Trente-deux créations de l’artiste joaillière Paula Crevoshay sont exposées pour la première fois en France à côté de spectaculaires minéraux bruts issus de la collection du Musée, l'idée étant de souligner le lien entre les minéraux et les objets manufacturés.
Ceux qui ne connaissent pas encore les collections du musée des Mines ParisTech doivent savoir qu'elles comptent parmi les plus complètes et spectaculaires du monde.
En effet, ces collections renferment quelques 100 000 échantillons, dont 4 000 sont présentés en vitrine, ce qui correspond à environ 2 900 espèces minérales.
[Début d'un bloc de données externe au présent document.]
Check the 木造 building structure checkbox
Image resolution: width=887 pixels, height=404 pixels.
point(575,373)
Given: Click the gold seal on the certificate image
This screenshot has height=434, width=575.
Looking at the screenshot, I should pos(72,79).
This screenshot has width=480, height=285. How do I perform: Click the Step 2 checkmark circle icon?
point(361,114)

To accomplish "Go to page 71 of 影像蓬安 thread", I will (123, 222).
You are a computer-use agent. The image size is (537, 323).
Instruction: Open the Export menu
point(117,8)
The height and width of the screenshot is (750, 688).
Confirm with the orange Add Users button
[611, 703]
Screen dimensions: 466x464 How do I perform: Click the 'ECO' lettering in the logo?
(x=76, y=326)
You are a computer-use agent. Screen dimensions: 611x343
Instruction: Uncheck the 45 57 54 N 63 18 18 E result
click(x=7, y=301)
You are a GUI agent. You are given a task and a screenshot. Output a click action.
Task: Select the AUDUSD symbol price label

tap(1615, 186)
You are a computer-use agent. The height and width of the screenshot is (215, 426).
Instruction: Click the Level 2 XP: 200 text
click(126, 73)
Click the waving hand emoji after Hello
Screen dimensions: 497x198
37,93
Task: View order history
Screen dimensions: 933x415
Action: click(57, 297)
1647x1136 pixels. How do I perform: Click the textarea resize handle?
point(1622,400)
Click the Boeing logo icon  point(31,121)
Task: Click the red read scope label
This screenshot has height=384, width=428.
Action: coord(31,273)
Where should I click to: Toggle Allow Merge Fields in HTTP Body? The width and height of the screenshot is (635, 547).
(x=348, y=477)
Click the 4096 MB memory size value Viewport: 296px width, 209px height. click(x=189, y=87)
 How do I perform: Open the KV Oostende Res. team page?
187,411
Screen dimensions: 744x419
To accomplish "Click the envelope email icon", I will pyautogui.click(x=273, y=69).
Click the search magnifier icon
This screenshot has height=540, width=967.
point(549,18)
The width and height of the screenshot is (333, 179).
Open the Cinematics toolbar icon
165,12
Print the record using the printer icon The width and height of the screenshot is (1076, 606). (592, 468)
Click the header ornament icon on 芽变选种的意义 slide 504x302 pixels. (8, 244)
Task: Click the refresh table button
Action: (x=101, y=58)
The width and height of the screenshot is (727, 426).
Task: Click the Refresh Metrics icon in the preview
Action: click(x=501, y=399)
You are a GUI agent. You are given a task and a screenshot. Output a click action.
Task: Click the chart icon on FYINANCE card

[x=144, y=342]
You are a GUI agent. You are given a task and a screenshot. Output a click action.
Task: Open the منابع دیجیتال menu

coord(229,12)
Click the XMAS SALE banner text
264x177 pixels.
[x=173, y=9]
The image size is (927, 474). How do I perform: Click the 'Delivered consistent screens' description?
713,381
Le lieu lui-même est historique puisque situé dans un ancien hôtel particulier du XVIIIème siècle, l'Hôtel de Vendôme. Les pièces en enfilade du musée ainsi que son mobilier (meubles et vitrines en chêne de Hongrie) ont été conservés dans la configuration des années 1850-1856.
L'exposition des bijoux se trouve dans le salon central du musée.
Qui est Paula Crevoshay?
Elle compte parmi les joaillières indépendantes les plus talentueuses d'aujourd'hui. Paula Crevoshay a lancé sa première collection de bijoux aux Etats-Unis en 1983. Sa notoriété n'a cessé de croître depuis.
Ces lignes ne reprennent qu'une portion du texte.